--- Objective ---
Copy out every line of the entries below exactly as they appear, leaving out the pictures.

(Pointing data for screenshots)
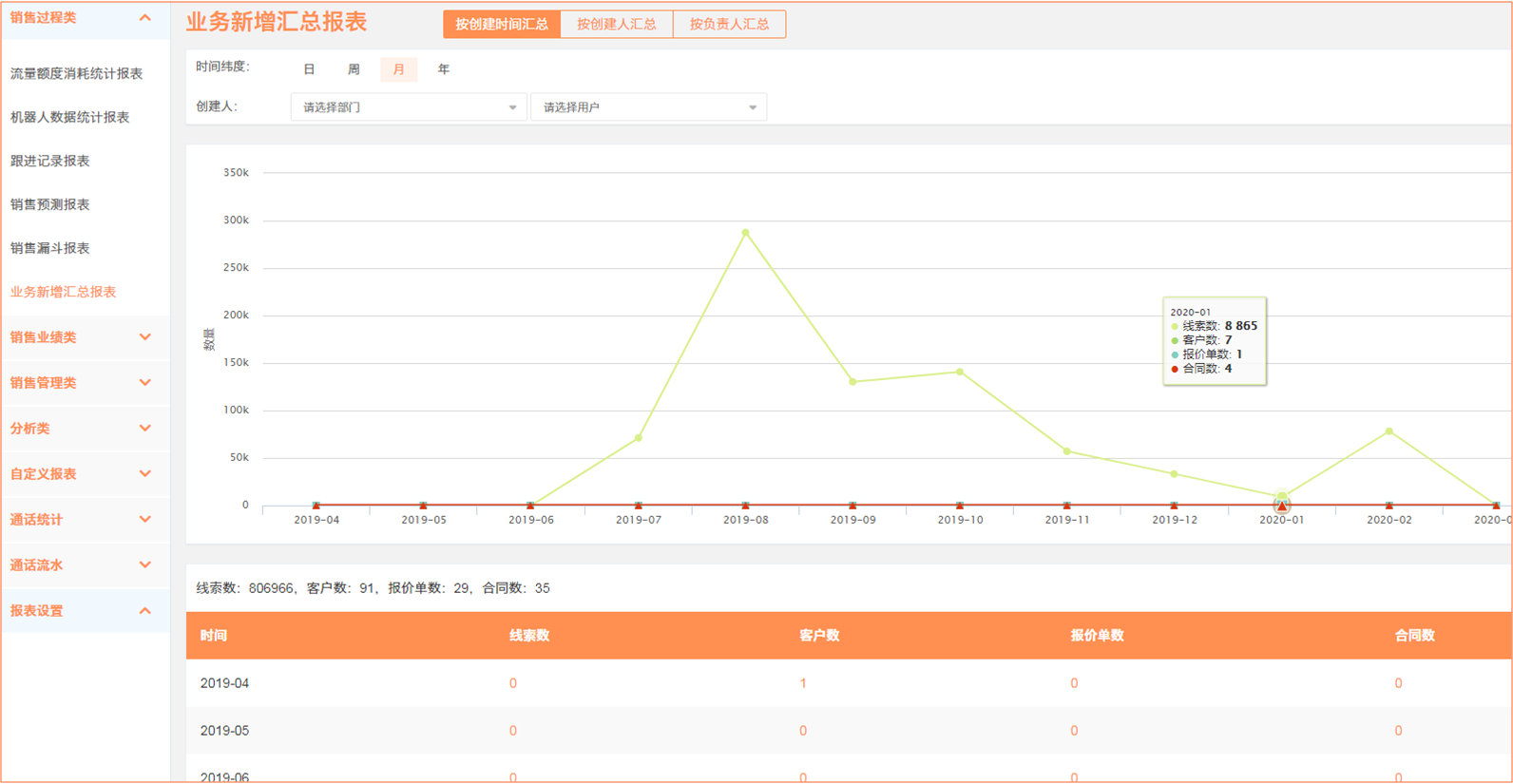Screen dimensions: 1513x784
Task: Expand the 分析类 chevron arrow
Action: click(x=144, y=429)
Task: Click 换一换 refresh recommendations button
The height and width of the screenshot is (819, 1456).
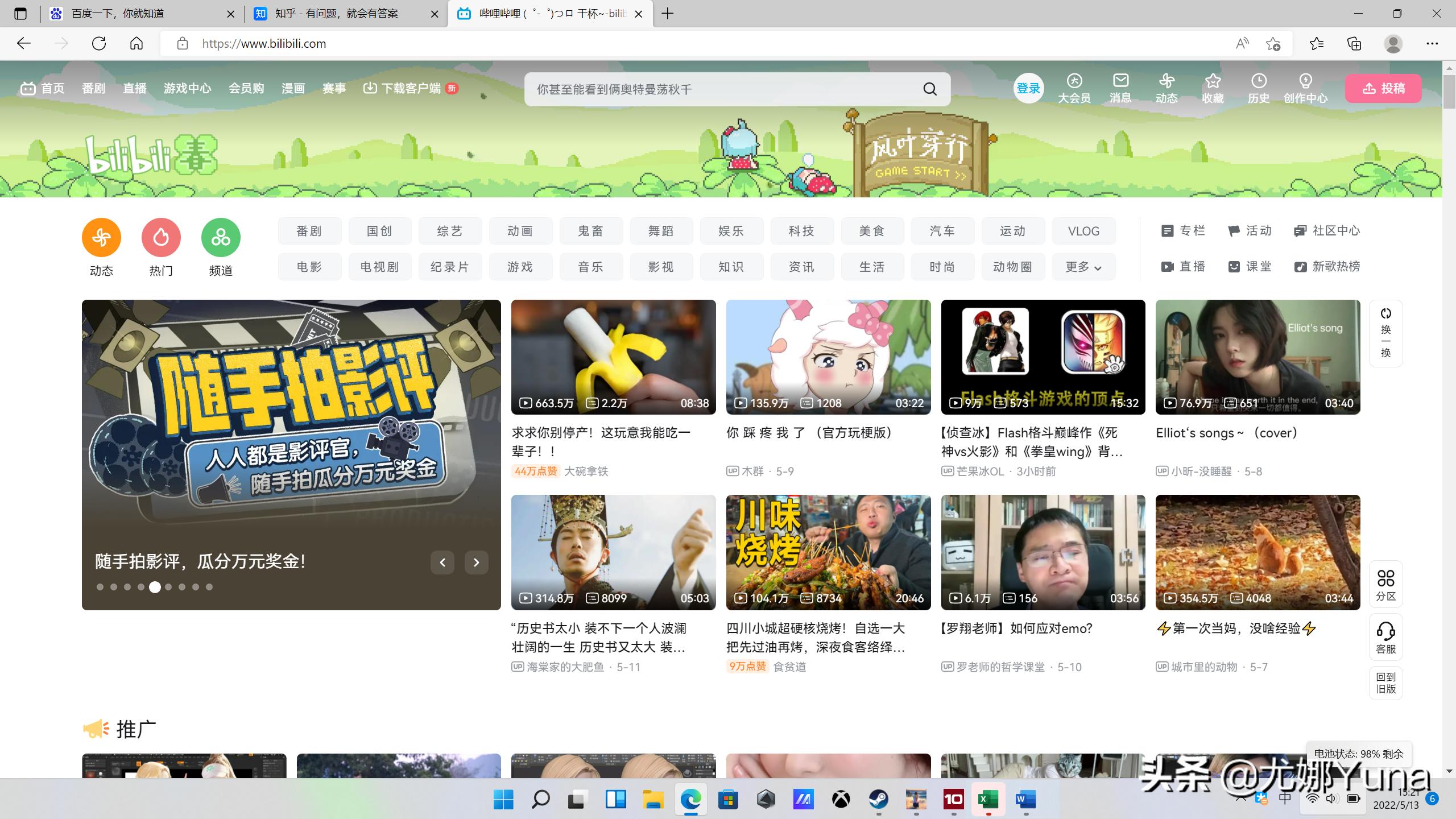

--- Problem solution ---
Screen dimensions: 1513x784
Task: Expand the 分析类 chevron arrow
Action: click(x=144, y=429)
Task: Click 换一换 refresh recommendations button
The height and width of the screenshot is (819, 1456).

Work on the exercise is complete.